Product Management History: The Nineties, The Noughties, and Beyond

At the close of 2020, when we’re on the brink of entering a new decade, we thought it’d be a good time for a little history lesson. With more people entering the Product landscape than ever, now is a good time to help the newbies understand where Product Management came from, and how far the industry has come.

Where It All Began

Not every discipline can point to a single person as its father/mother. Luckily for history-enthusiastic PMs, they can! Neil McElroy from Procter & Gamble (the man who also helped found NASA by the way) is often pegged as the man behind modern Product Management after he wrote a now-famous 3-page company memo on the principles of brand management in the 1930s.
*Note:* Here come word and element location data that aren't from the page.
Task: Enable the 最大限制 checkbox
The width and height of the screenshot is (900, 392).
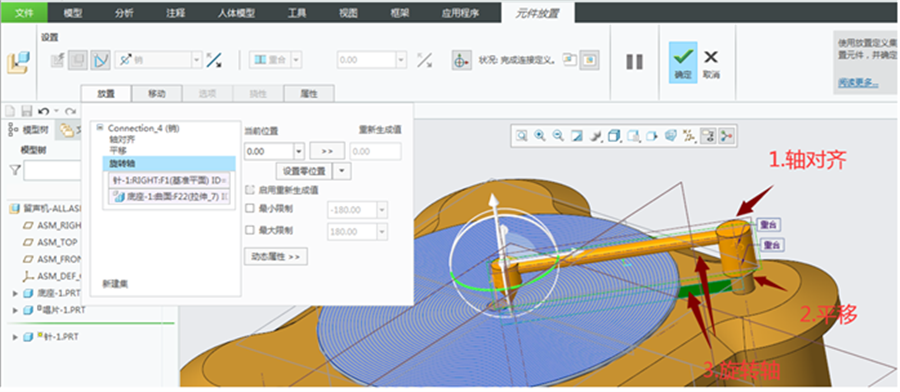Action: 249,230
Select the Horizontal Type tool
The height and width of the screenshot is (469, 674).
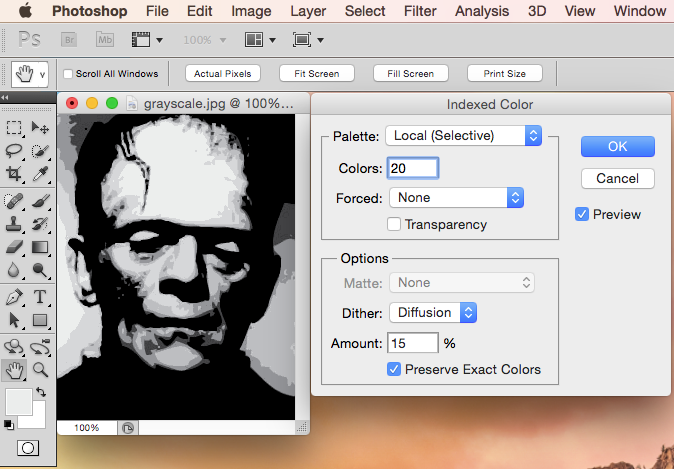click(x=41, y=297)
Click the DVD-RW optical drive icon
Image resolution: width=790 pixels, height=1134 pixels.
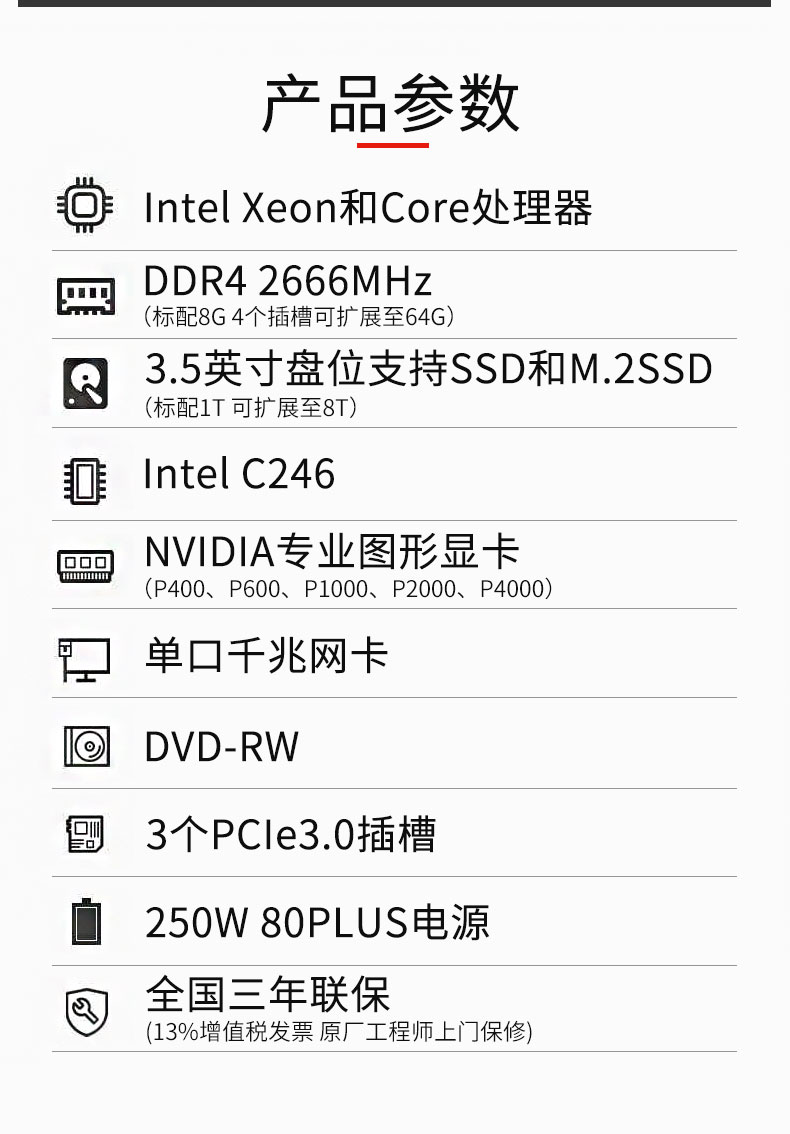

The memo describes the role of the ‘Brand Man’ who would be responsible for managing the product, tracking sales, and general marketing and promotion of the product.

The memo revolutionized the way Proctor & Gamble operated, helping it to become brand-centric, and therefore leading to the start of Product Management as we know it today. In part, according to Rafayel Mkrtchyan in ‘History and Evolution of Product Management’, because of McElroy’s influence over young entrepreneurs Bill Hewlett and David Packard.
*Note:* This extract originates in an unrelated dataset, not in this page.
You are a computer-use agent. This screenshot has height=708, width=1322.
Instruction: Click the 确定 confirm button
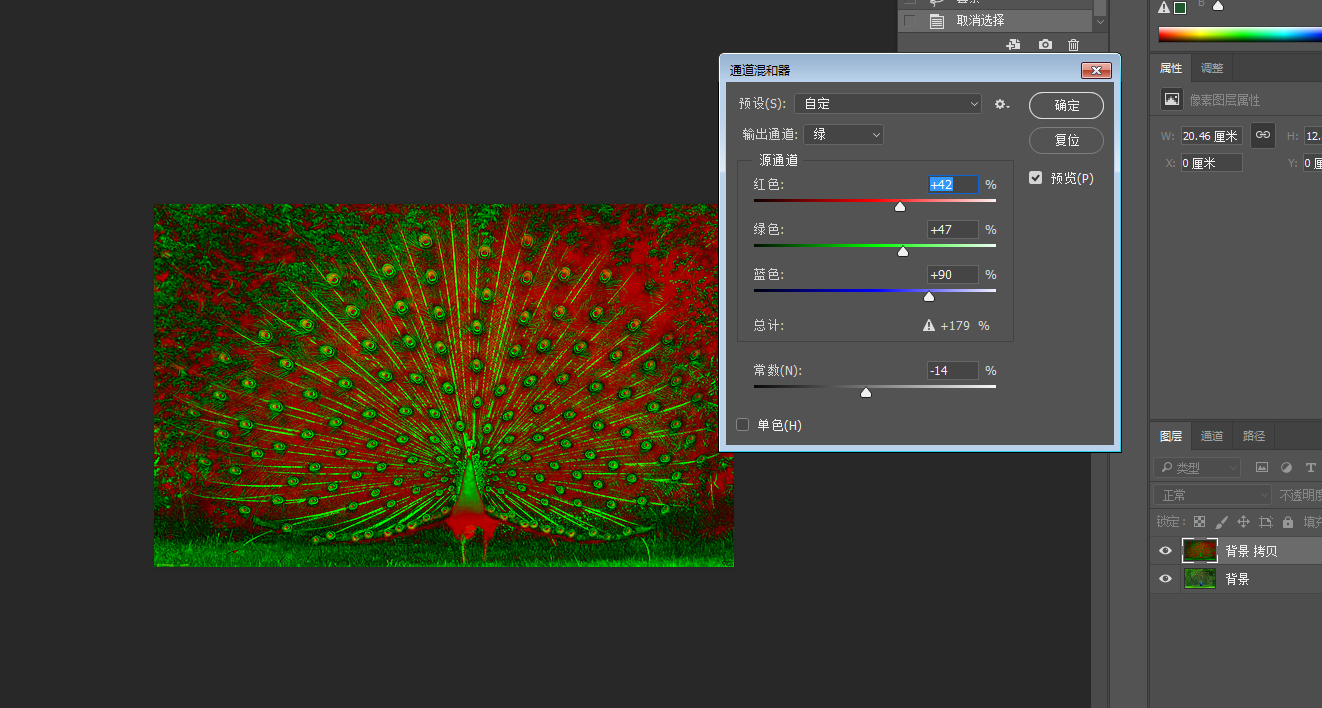pyautogui.click(x=1066, y=105)
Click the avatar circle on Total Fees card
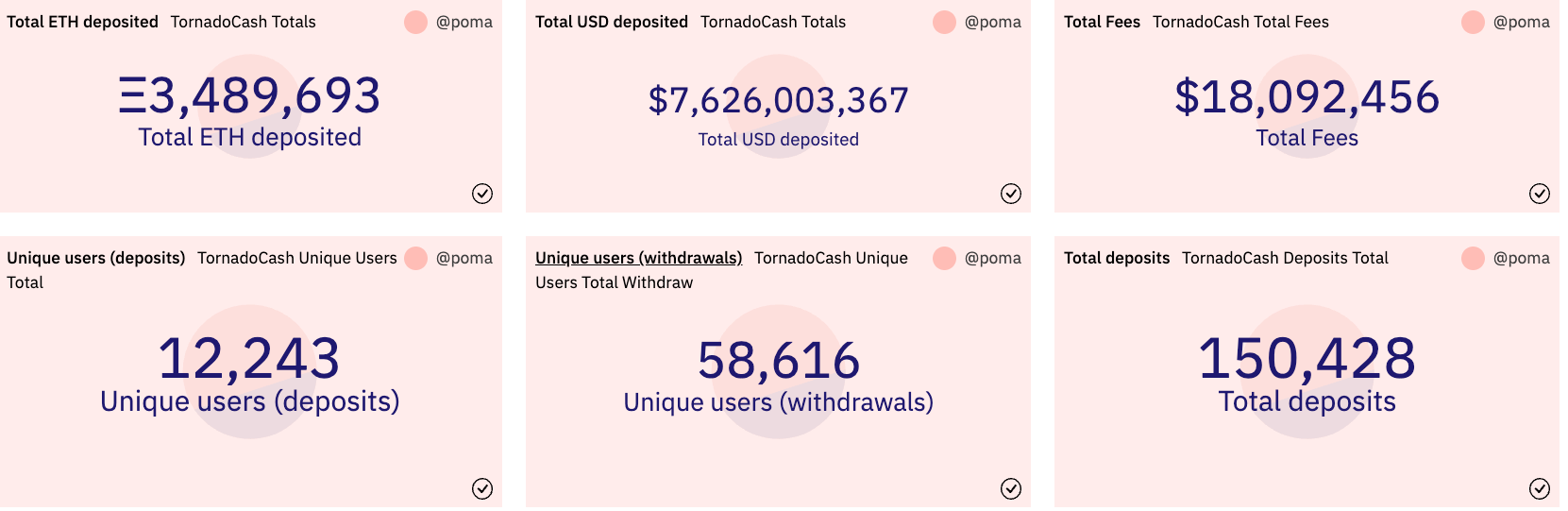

When Hewlett-Packard ran with his ideas, it introduced an organizational structure where each product group functioned as a separate organization. This put more focus on both the customers and the products themselves. Sound familiar?

Product Management in the 90s

90s technology cassette tapes

The 90s in tech. What an era.

The way business was done changed drastically in the 90s, and not just because of the rapidly-improving technology. Corporations started re-structuring so that teams were self-managing, and were given more autonomy and ownership.
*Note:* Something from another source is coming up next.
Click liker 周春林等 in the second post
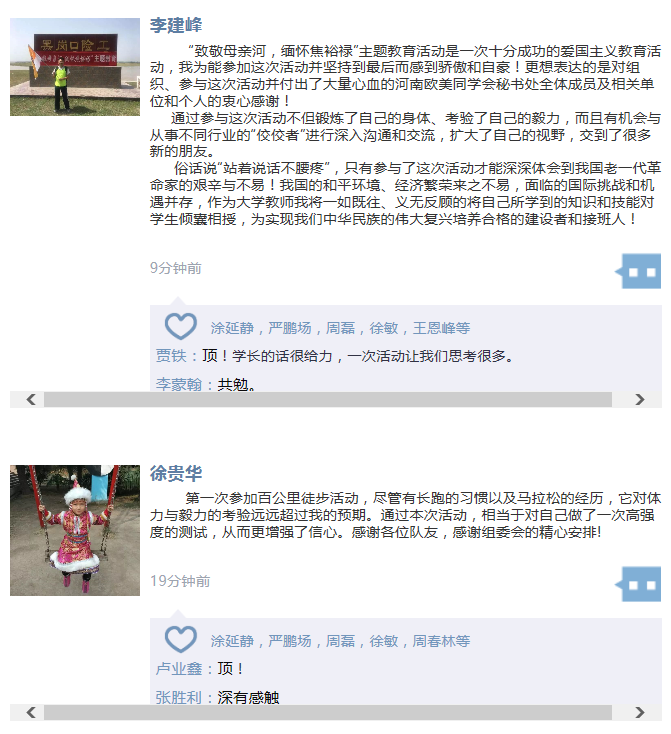 [441, 641]
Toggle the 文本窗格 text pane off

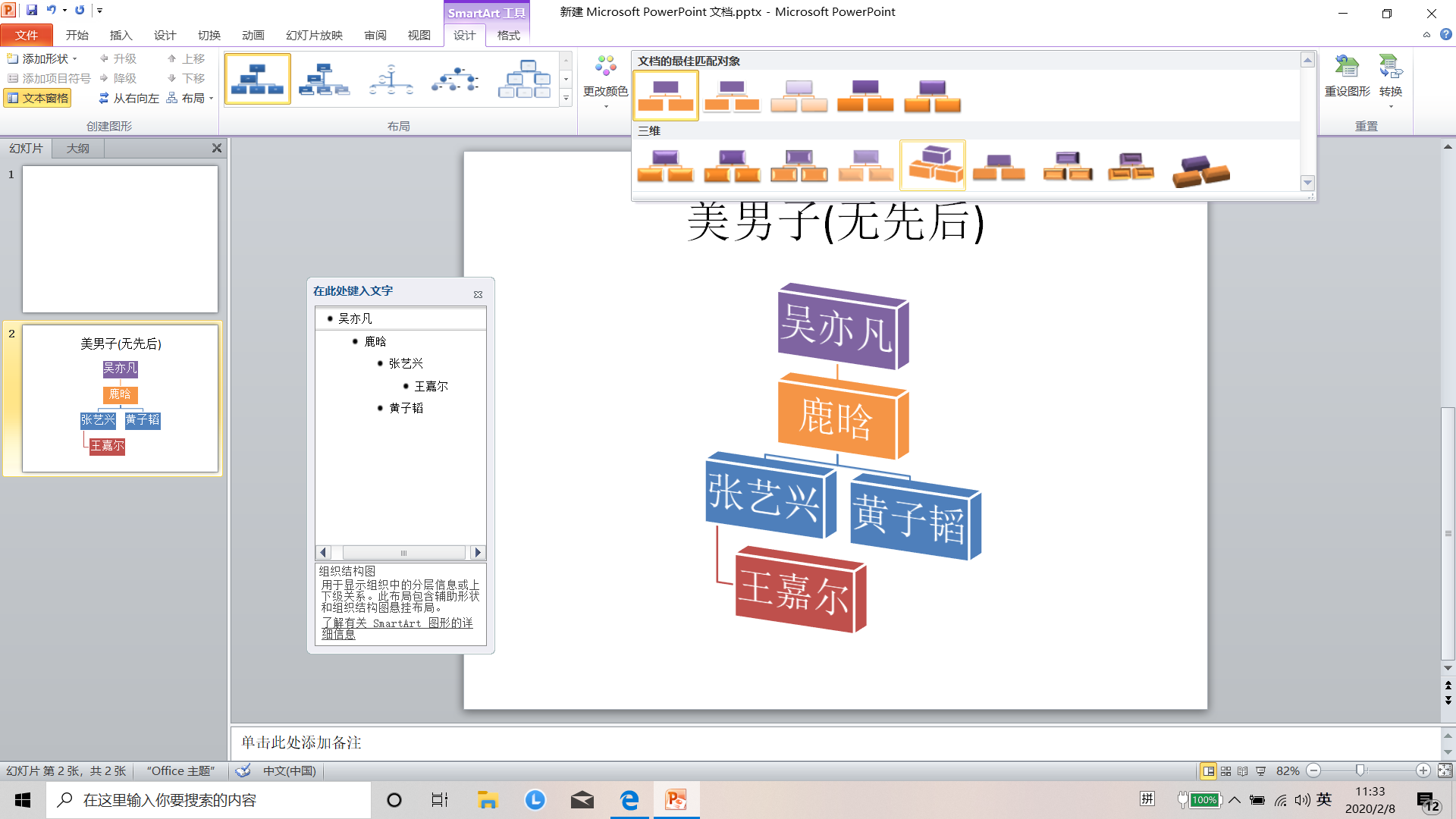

This is when companies started applying consumer PM principles to software PM. At the time, Microsoft had Program Managers who were essentially engineers. There was a gap between development and tech which needed to be filled. There was no-one in the middle to ‘translate‘.

Product Management developed organically, as the intersection between engineering and brand management. Program Managers evolved into Product Managers (though not universally, as we still have Program Managers today).

It was the 90s that produced several lightweight software development methods. Popular methods were heavyweight, and led to bottlenecks and micro-management. The new methodologies were designed to allow for better time management, and allow for more creativity. Most notable perhaps is Scrum, which was popularized in 1995.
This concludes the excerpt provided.